Given records START
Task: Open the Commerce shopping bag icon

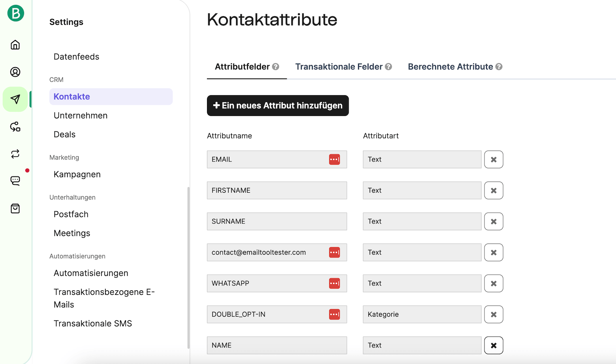Action: point(15,208)
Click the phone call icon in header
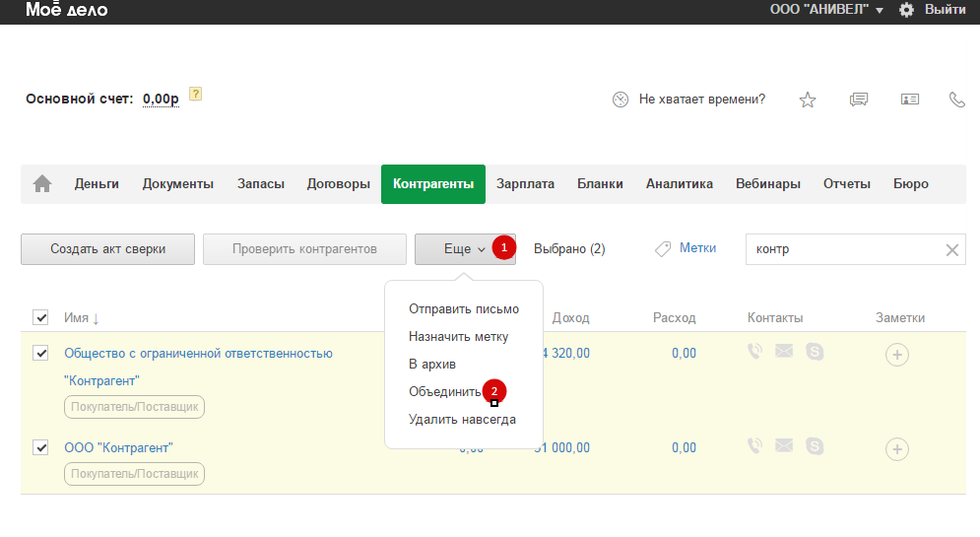The height and width of the screenshot is (537, 980). coord(956,100)
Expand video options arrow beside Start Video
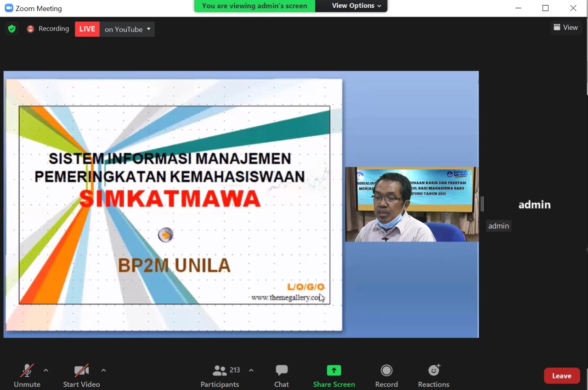588x390 pixels. (103, 370)
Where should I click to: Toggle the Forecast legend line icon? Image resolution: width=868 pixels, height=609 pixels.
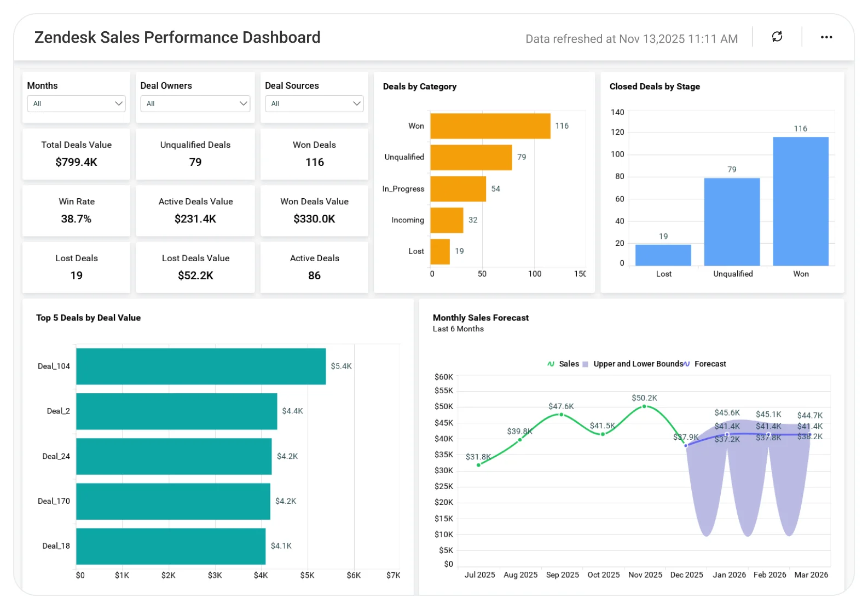point(686,364)
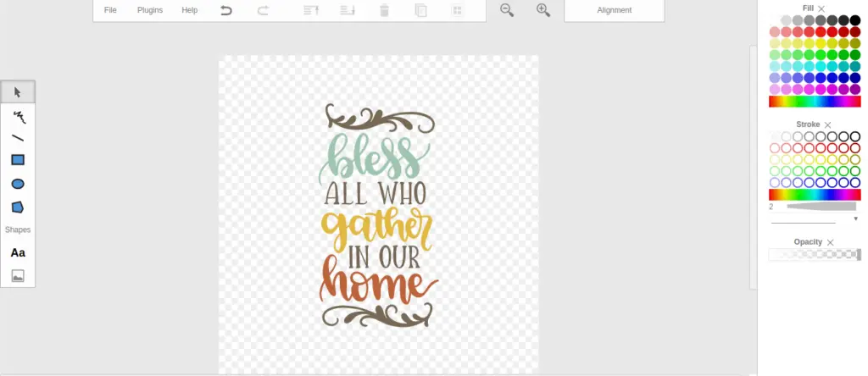Viewport: 868px width, 376px height.
Task: Open the Shapes library
Action: 18,229
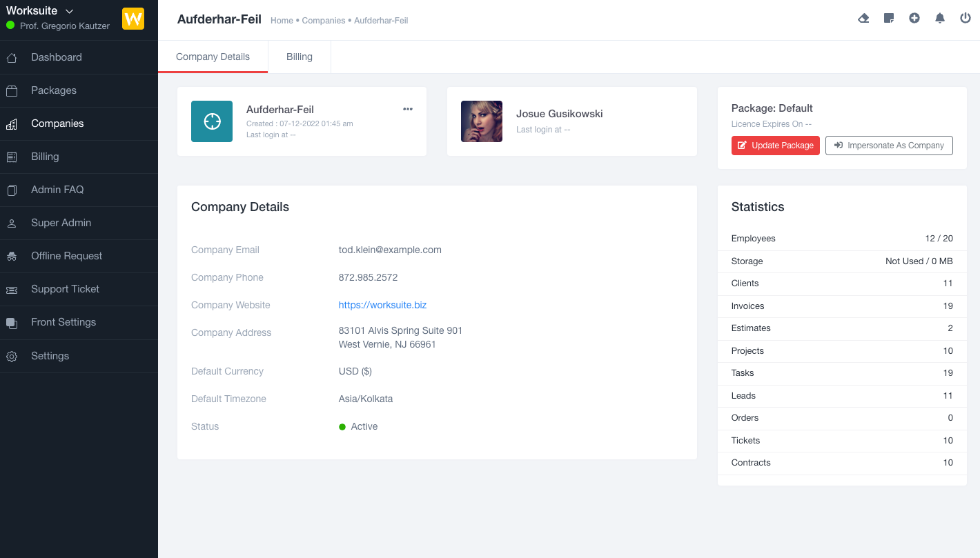Click the Settings gear icon in sidebar
This screenshot has height=558, width=980.
[12, 357]
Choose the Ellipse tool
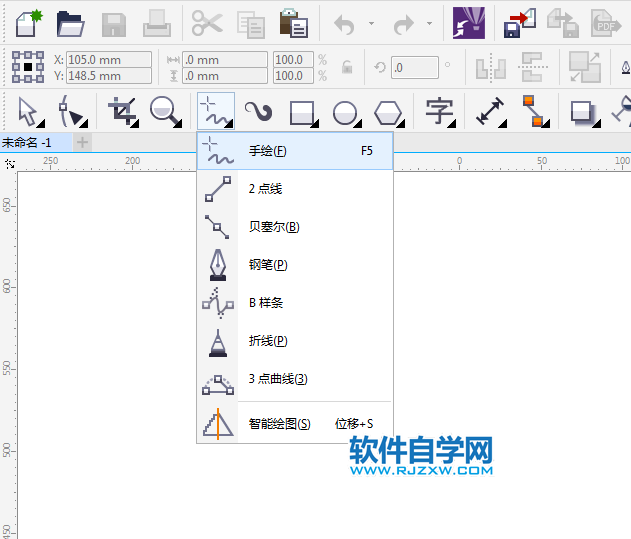The height and width of the screenshot is (539, 631). pyautogui.click(x=345, y=111)
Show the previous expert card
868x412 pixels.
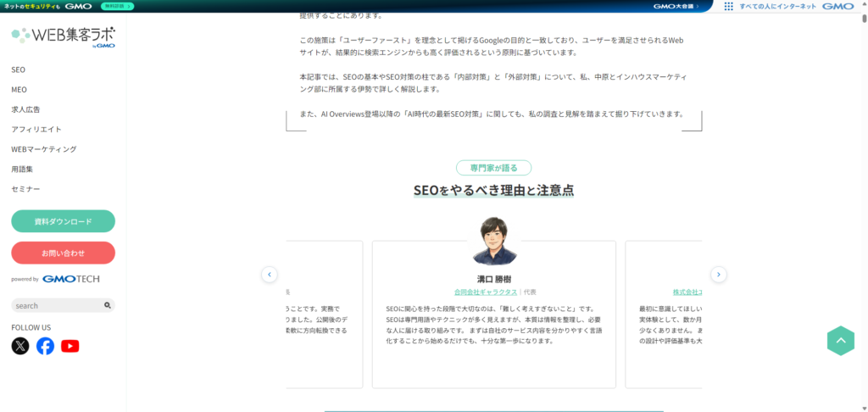[x=270, y=275]
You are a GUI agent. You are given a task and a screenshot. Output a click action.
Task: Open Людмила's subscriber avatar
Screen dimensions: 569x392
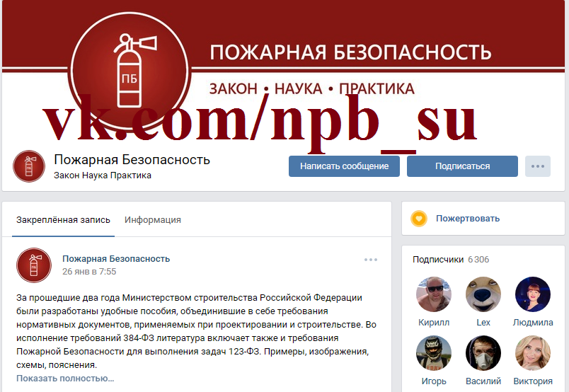[533, 294]
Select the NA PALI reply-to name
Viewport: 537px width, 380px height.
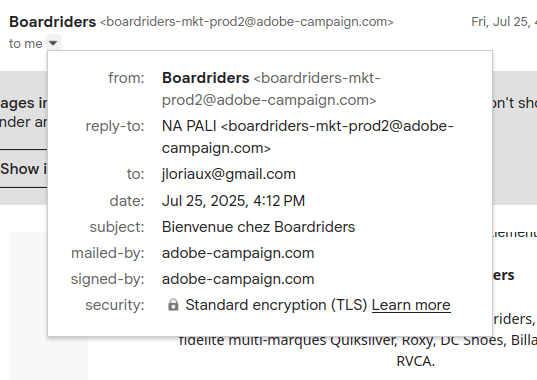[189, 126]
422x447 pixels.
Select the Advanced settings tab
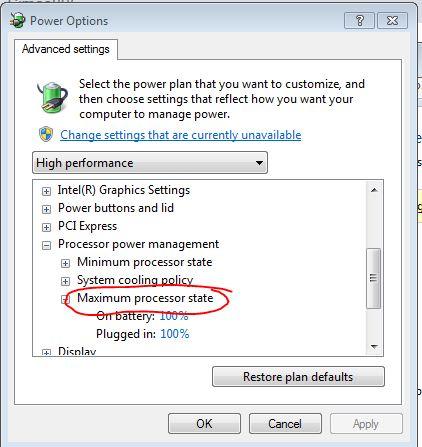click(66, 49)
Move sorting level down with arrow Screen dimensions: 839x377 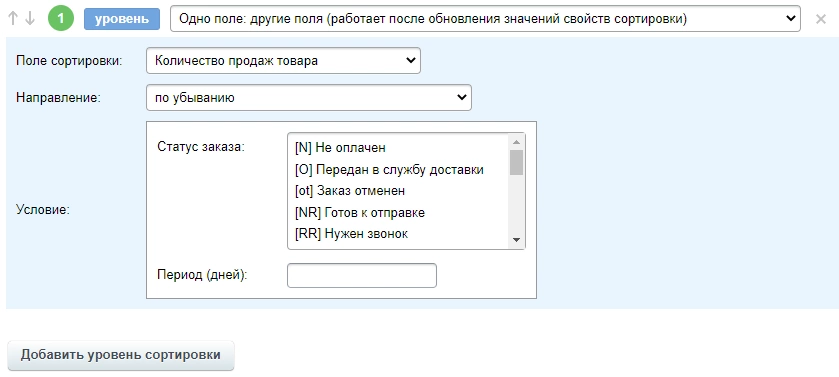coord(30,19)
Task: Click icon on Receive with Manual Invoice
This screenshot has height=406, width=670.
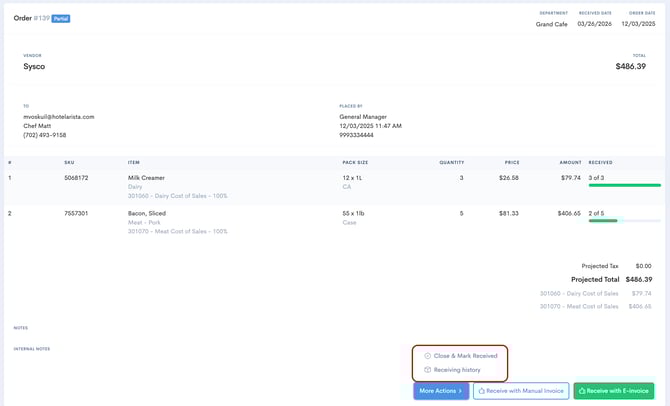Action: pyautogui.click(x=482, y=391)
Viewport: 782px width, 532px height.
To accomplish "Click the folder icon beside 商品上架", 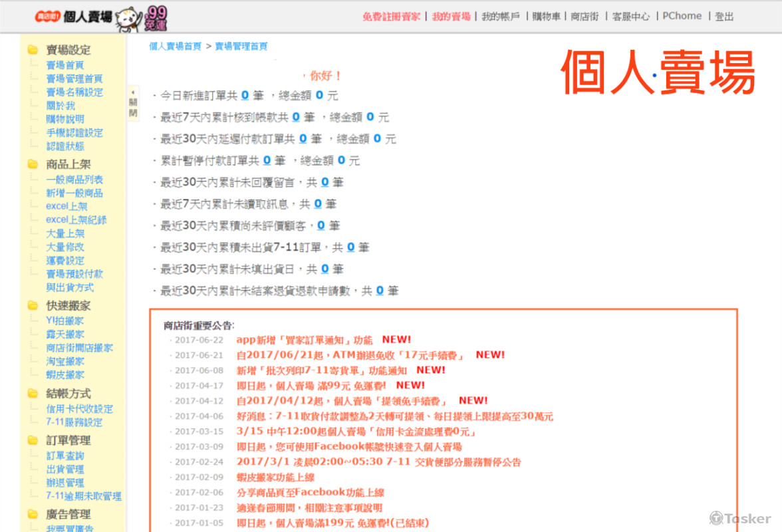I will [32, 164].
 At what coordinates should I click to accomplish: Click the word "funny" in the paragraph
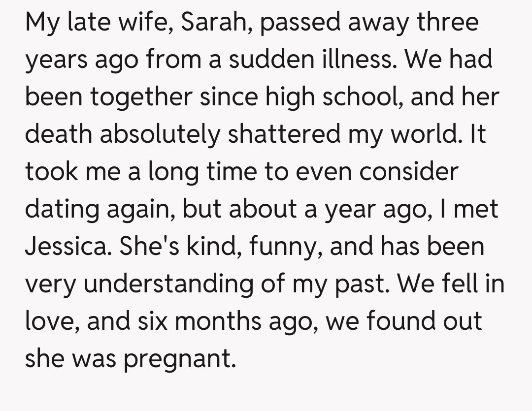click(286, 246)
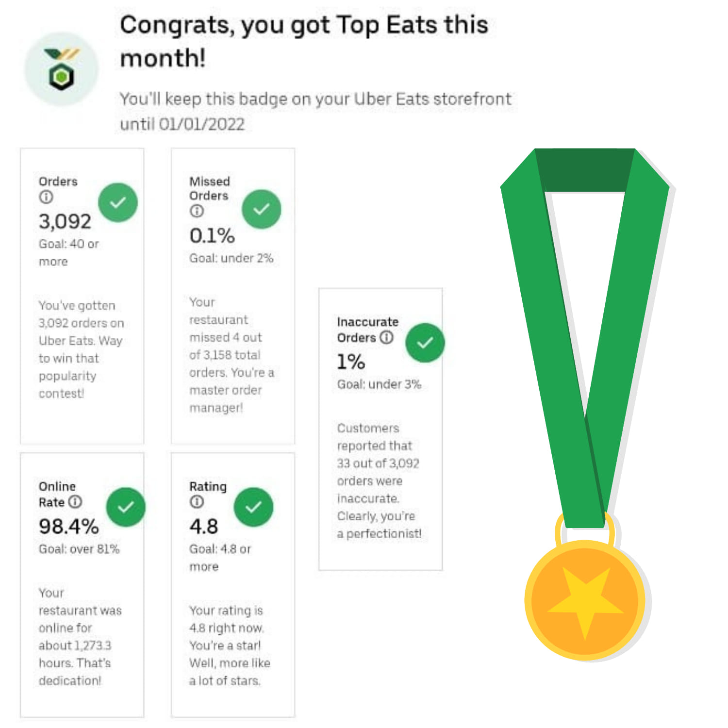Click the Top Eats badge icon
This screenshot has width=728, height=728.
point(62,69)
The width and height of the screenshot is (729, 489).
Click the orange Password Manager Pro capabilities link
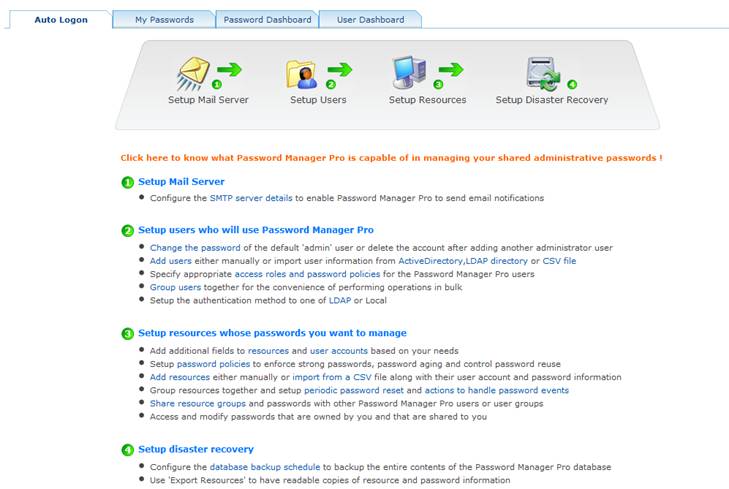coord(391,158)
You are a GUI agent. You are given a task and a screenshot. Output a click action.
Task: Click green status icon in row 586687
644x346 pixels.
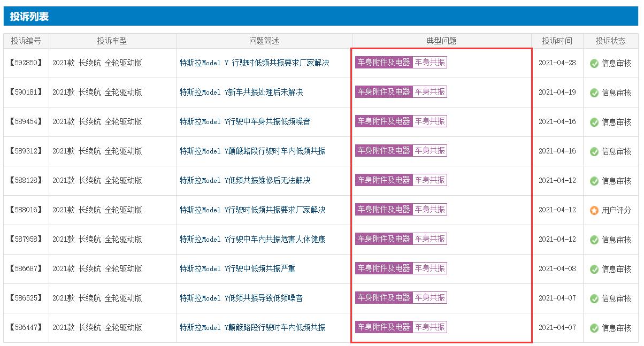594,269
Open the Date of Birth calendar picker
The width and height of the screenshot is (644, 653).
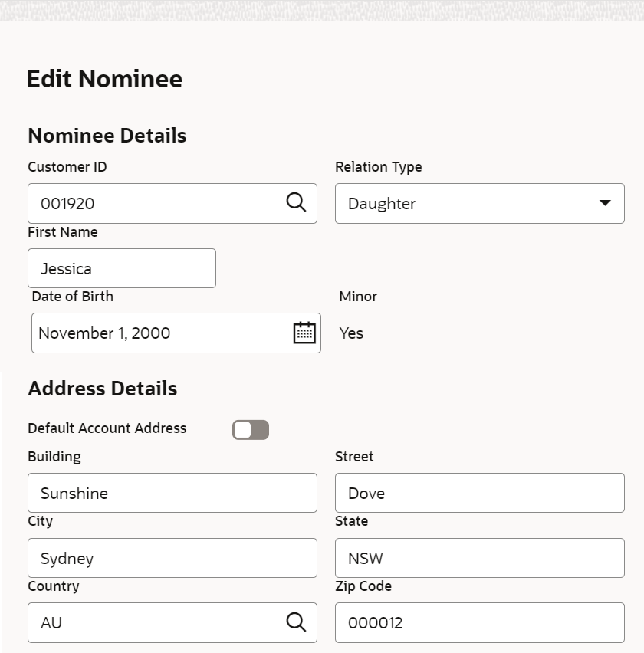click(304, 333)
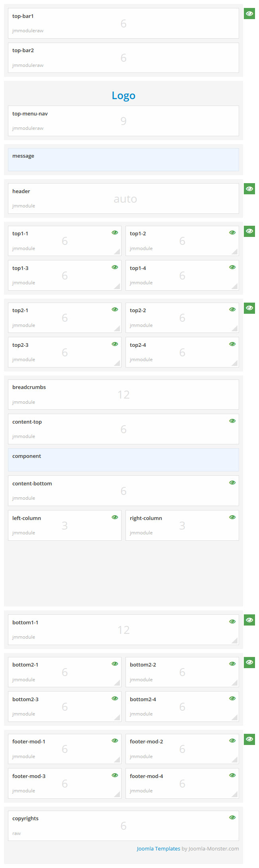Click green eye button beside top1 row

coord(249,231)
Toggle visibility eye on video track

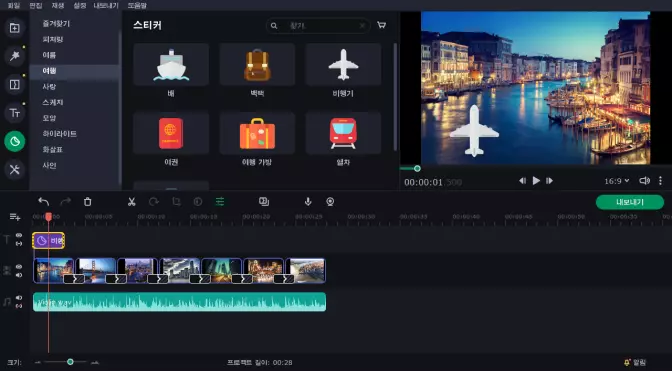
Given records END
* **Aim of the exercise**
Final stretch of the data: repeat exactly each line from the one containing "644x346 pixels." through the last, and omit all pictures.

* **Written answer**
644x346 pixels.
594,269
Open the Date of Birth calendar picker
The width and height of the screenshot is (644, 653).
click(304, 333)
Click green eye button beside top1 row

coord(249,231)
Toggle visibility eye on video track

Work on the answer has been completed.